II - A polémica preexistente à alteração legislativa agora efectuada, com duas posições jurisprudenciais antagónicas - uma no sentido de que aos resultados obtidos deveria ser deduzido a margem de erro e outra no sentido contrário -, não se centrou em diferente interpretação de preceito legal que consentisse a solução de deduzir o erro máximo admissível, mas em diferente interpretação do princípio de direito probatório in dubio pro reo.

III - Assim, não pode estar em causa a aplicação retroactiva da lei interpretativa por se integrar na lei interpretada nos termos do artigo 13.º do Código Civil, mas antes a aplicação retroactiva de lei nova de conteúdo mais favorável ao arguido nos termos do artigo 2.º, n.º 4, do Código Penal, emanação do artigo 29.º, n.º 5, da CRP.

IV - E a lei nova tem conteúdo mais favorável ao arguido, por envolver a diminuição do grau de ilicitude do facto, degradando a responsabilidade criminal em responsabilidade contra-ordenacional ou morigerando o doseamento das penas.

Decisão Texto Integral: Acordam, em conferência, no Tribunal da Relação de Coimbra:

I. Relatório

No processo sumário 140/13.6GTVIS do 1º Juízo do Tribunal Judicial de Santa Comba Dão o arguido A... , devidamente identificado nos autos, foi submetido a julgamento sob a imputação de haver cometido um crime de condução de veículo em estado de embriaguez p. e p. pelos artigos 292º, nº 1 e 69º, nº 1, alínea a) do Código Penal.

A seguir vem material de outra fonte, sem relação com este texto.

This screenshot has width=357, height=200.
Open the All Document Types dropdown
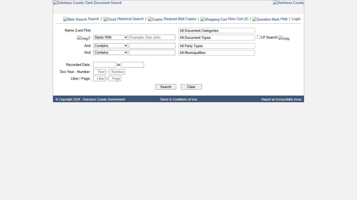pyautogui.click(x=216, y=38)
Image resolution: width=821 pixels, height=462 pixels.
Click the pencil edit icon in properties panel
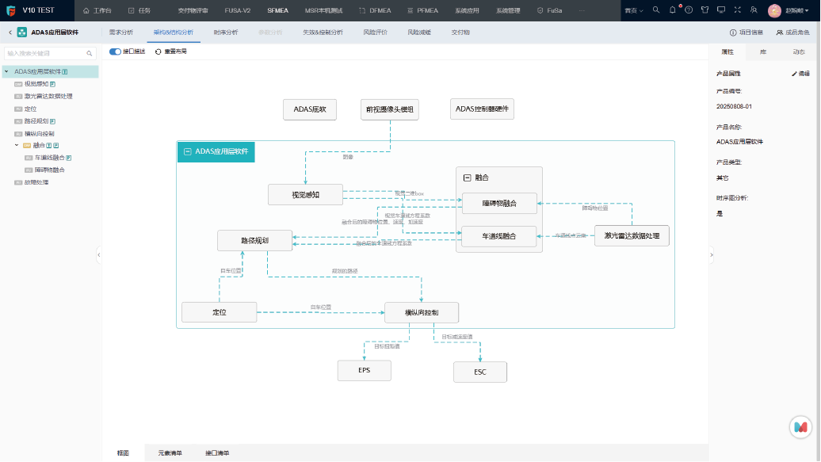pyautogui.click(x=794, y=73)
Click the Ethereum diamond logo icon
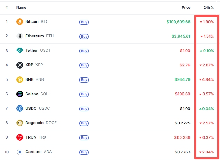 pos(20,36)
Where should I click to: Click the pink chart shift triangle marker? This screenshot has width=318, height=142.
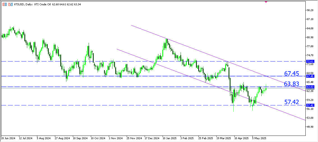266,2
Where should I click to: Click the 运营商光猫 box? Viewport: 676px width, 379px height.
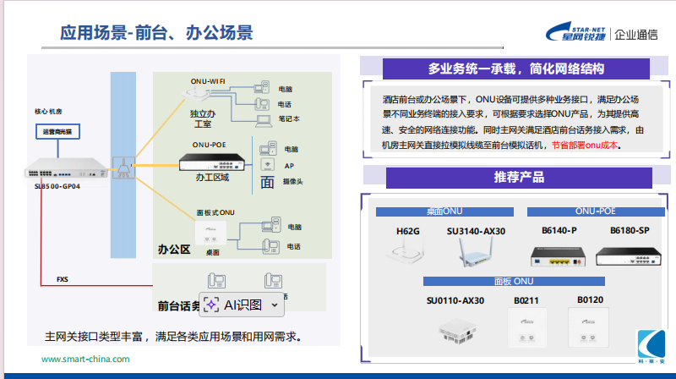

Realizado o julgamento, foi proferida sentença condenando o arguido pela autoria do citado crime, na pena principal de 80 dias de multa à taxa diária de 7,50 euros e na pena acessória de proibição de conduzir veículos com motor pelo período de sete meses e quinze dias.

Inconformado com esta decisão dela recorreu o arguido, rematando a correspondente motivação com as seguintes conclusões:

1. Nas tarefas de determinação das medidas das penas (principal e acessória) cominadas, o Tribunal a quo não ponderou adequadamente as atenuantes resultantes da discussão da causa.

2. O arguido, após ter sido interceptado por uma brigada da Guarda Nacional Republicana na sequência de uma fiscalização de rotina para detecção da presença de álcool no sangue, sujeito ao teste quantitativo no sentido de apurar a sua TAS, apresentou uma taxa de 1,63 g/l de sangue.

3. Mostrando-se, consequentemente, preenchido o elemento objectivo do tipo legal aplicável, o arguido apenas fez uma ressalva relativamente às circunstâncias subjectivas da conduta criminosa, pois reconheceu haver ingerido bebidas alcoólicas, mas sem ter degustado qualquer alimento sólido; que, quando tomou a decisão de conduzir o veículo automóvel na via pública se sentia em condições de o fazer, sem colocar em perigo os outros utentes da estrada, além de ter admitido a hipótese e ter a consciência de que poderia acusar um valor de TAS próximo do mínimo legal, porém jamais o valor que lhe foi detectado, como dito.

4. Em suma, mal andou o Tribunal recorrido quando não considerou tal confissão dos factos, denotando colaboração com a justiça e vontade na descoberta da verdade material e, pelo contrário, concluiu incorrectamente que o mesmo entrou em contradição nas suas próprias declarações e com as declarações da testemunha Leandro Mendes, algo que claramente não sucedeu.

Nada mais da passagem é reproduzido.